What Are We Living Through in Trump 2.0? Here Are 3 Possibilities.
What Are We Living Through in Trump 2.0? Here Are 3 Possibilities.
By Jedediah Britton-PurdyDavid Pozen and John Guida
Mr. Britton-Purdy is a law professor at Duke. Mr. Pozen is a law professor at Columbia. Mr. Guida is an editor in Opinion.
From the whirlwind start of the second Trump administration through the war in Iran, Americans have been put to a very difficult task: How are they to make sense of this cascade of events?
Last fall, two law professors, Jedediah Britton-Purdy of Duke and David Pozen of Columbia, wrote an article in Boston Review, “What Are We Living Through?” that tried to answer that question.

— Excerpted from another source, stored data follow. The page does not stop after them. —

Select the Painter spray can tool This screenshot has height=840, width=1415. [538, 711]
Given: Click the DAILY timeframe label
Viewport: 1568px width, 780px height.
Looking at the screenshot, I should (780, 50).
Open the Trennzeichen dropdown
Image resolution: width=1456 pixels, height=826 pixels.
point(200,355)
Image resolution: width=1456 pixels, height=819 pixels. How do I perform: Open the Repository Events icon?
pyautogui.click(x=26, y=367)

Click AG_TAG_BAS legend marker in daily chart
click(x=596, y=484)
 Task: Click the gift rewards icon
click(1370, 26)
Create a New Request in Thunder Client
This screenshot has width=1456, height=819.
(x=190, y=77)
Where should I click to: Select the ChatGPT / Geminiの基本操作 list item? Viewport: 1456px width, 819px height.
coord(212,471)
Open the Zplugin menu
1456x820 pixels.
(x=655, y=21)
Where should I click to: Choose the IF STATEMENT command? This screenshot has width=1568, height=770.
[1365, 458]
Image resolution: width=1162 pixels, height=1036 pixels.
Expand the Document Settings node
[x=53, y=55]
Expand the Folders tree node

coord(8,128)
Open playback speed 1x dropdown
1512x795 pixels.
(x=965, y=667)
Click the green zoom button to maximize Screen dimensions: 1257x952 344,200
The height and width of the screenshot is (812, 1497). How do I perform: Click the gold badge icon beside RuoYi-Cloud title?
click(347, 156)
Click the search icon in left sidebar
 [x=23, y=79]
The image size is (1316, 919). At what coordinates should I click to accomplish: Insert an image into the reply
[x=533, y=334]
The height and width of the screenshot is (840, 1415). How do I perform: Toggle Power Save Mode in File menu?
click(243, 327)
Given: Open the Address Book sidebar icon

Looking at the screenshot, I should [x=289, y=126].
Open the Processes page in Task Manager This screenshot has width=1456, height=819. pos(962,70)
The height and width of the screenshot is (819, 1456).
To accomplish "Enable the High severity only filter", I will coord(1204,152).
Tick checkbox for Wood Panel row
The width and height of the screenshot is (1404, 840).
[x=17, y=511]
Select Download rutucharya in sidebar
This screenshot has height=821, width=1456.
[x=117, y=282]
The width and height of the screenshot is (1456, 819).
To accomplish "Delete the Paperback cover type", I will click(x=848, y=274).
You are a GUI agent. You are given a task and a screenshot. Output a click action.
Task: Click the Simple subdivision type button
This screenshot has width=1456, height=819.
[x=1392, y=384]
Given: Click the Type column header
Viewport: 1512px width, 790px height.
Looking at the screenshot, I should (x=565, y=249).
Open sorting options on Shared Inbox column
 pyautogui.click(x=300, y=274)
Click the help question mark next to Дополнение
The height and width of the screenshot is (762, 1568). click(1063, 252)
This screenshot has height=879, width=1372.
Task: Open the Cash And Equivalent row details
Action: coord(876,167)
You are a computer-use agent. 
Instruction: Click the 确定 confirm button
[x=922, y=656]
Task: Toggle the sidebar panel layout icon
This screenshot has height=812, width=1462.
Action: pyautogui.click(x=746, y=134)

In a written conversation with John Guida, an editor in Times Opinion, they elaborated on their earlier answer and explored it further with recent developments.
John Guida: You offered three theories to answer the question in your title. They are: 1) an “authoritarian crisis” (the most alarming script); 2) a politics of “more of the same”; and 3) “constitutional regime change,” or a shift in the structure of how government works. How do you think about developments since then through those lenses?
David Pozen: Our article was published on Oct. 15. The very next day, the former national security adviser John Bolton was indicted on charges of mishandling classified information. Such indictments are extremely rare, especially against high-level officials, so this looked like yet another act of political retribution. And it was followed by a shocking string of events in Minnesota, Venezuela, the Caribbean and Iran.
All of these episodes have arguable precedents in modern U.S. history, especially the use of military force abroad without congressional authorization. But the degree of lawlessness and the scale of violence are meaningfully, alarmingly different today.